Beginning with the line that holds "This screenshot has height=381, width=387.", write out each line exactly as it stands until the end of the data, and include no pictures.

(Stored items)
*** Block opens ***

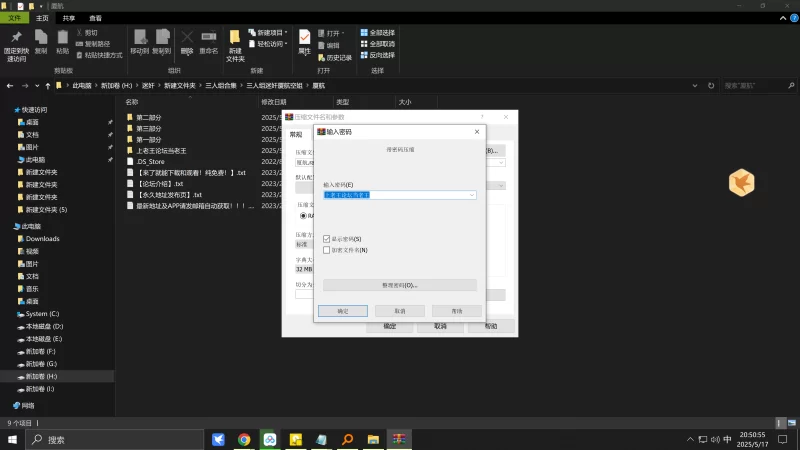Switch to the 共享 ribbon tab
Screen dimensions: 800x450
(x=68, y=18)
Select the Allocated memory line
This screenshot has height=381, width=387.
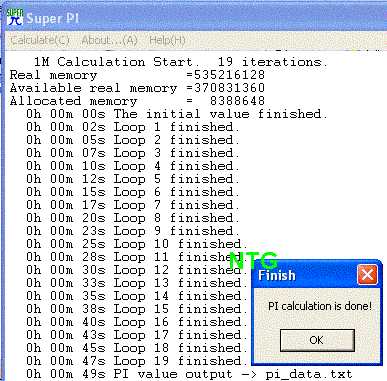[x=137, y=101]
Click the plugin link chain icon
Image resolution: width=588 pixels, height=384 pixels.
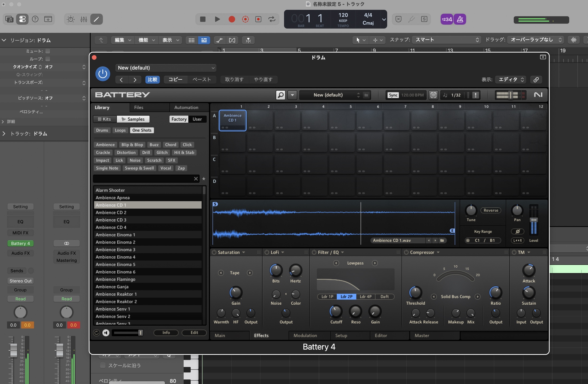pyautogui.click(x=536, y=80)
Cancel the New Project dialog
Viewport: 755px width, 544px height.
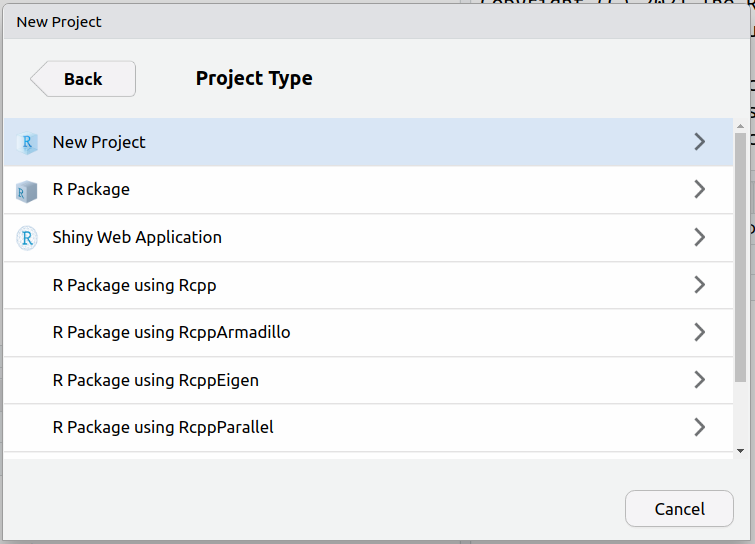(x=679, y=509)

*** Block closes ***

● **PROBLEM SOLUTION**:
This screenshot has height=381, width=387.
[x=137, y=101]
Click the plugin link chain icon
Image resolution: width=588 pixels, height=384 pixels.
pyautogui.click(x=536, y=80)
Cancel the New Project dialog
Viewport: 755px width, 544px height.
(x=679, y=509)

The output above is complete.